Casting this wide a net comes with the inherent risk of tonal inconsistency and, coupled with a runtime nearly ten minutes longer than any other record of (almost entirely) original Xiu Xiu compositions, could’ve set up for a project dotted with filler; a hesitancy to cut the work of artists explicitly solicited for collaboration. That is not the way things have worked out. Each piece adds another refracted shade to the spinning kaleidoscope of warmth and gloom.
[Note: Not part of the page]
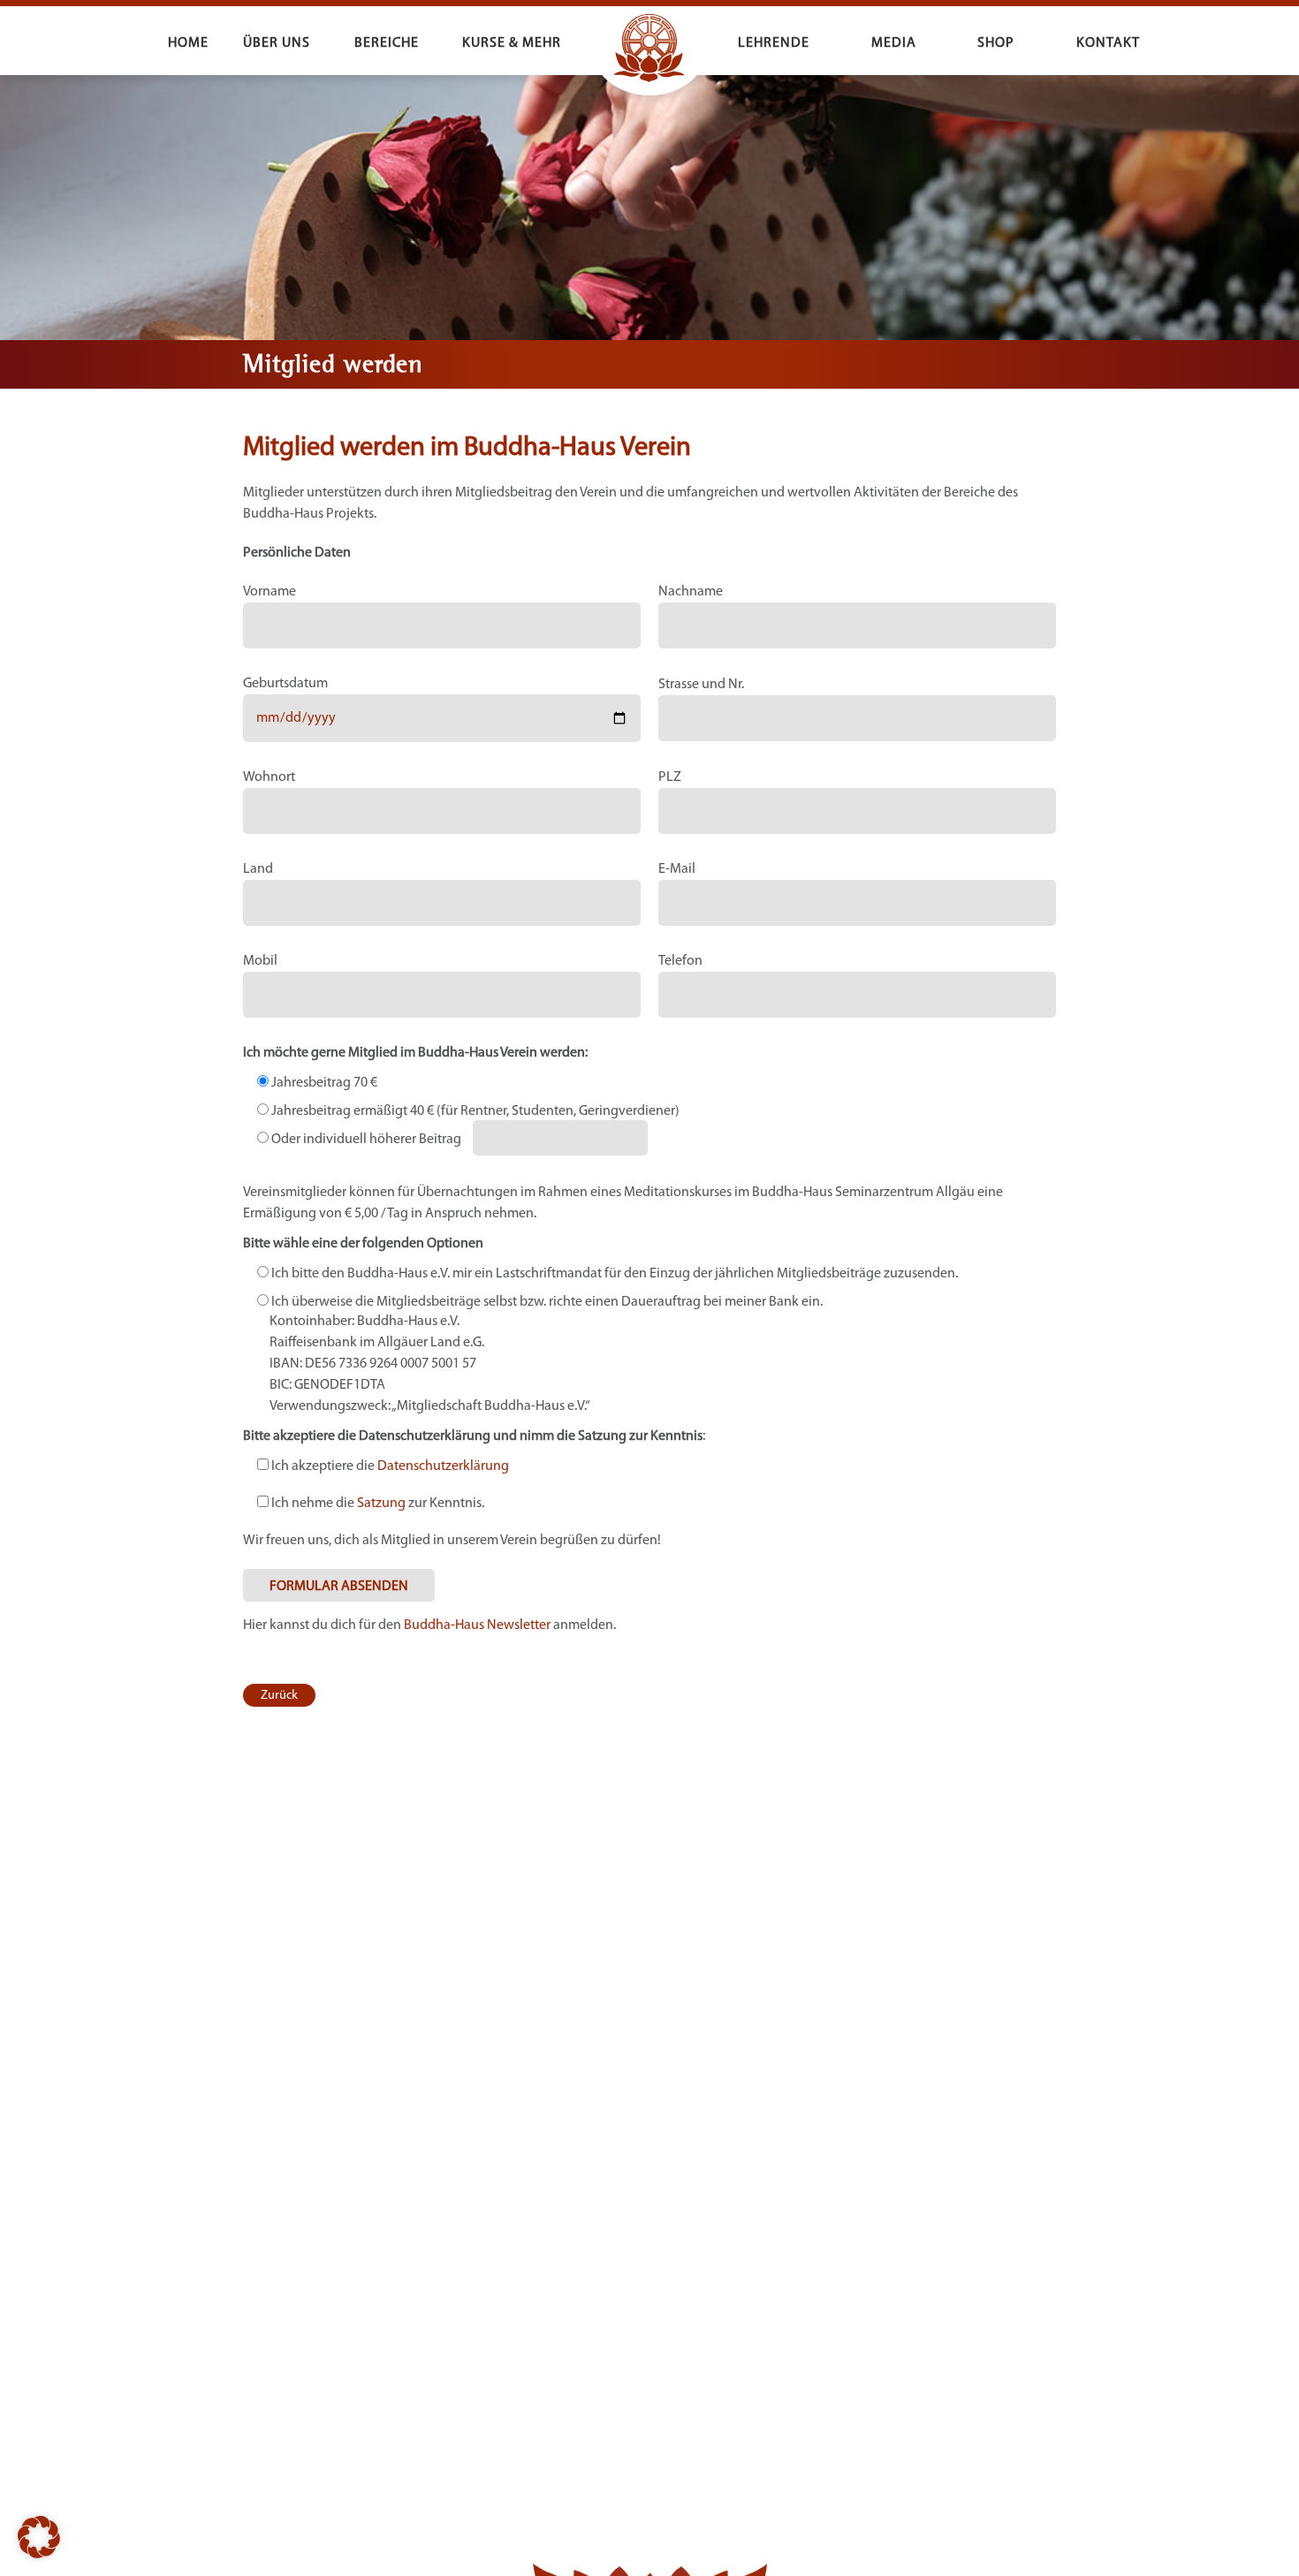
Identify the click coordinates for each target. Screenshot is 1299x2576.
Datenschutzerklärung (443, 1466)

On early highlight “The Grifters,” Haley Fohr of Circuit des Yeux matches Jamie’s trademark pseudo-operatic histrionics beat for beat across as soaring a refrain as any in Xiu Xiu’s back catalog. “It Bothers Me All the Time,” with Shearwater’s Jonathan Meiburg, intrudes on its eerie borderline-drone pulse with interruptions of skittering noise. The pitched shrieks mimic the rats and dung beetles offered as favorable comparisons to a degraded “You” in the song’s verse. Liz Harris joins for lead single and proper closer “A Bottle of Rum,” unabashedly triumphant in both its melodies and lyrics that recast the album’s waves of lashing trauma, whether into the bottom of a bottle or an unashamed race towards something new. Things change. The present won’t stay, and in the middle of catastrophe, that must be good news. “Tonite and today,” Liz sings, pulling the title of Xiu Xiu debut Knife Play
’s closer, pulling it away from that record’s contextual proximity to the very real tragic death of Jamie’s father, pulling it into something new. Good? Bad? Who the f
uck knows. Why ask?
Endings are arbitrary. That’s always felt a guiding light through the winding road of Xiu Xiu’s discography. Jamie and Angela have engaged with trauma, stared it in the face for what it is, but the point has never been to wallow. It is the necessary life project of the pessimist to find a reason for optimism, and for as many of their previous records touch greatness in that pursuit, none have realized it quite so potently as OH NO
. “Goodbye for Good,” with frequent collaborator Greg Saunier, builds from a synth drone and rhythmless percussion through a slowly mutating noise field, conjuring cracking jaws, disgusted plants, and the bag of suicide pills under the water heater when the ecosystem collapses. But the song keeps going. Are the repeated chants of the title from a person’s dying farewell to the flowers, or the flowers bidding adieu to their oppressors, ready to take back the ruins?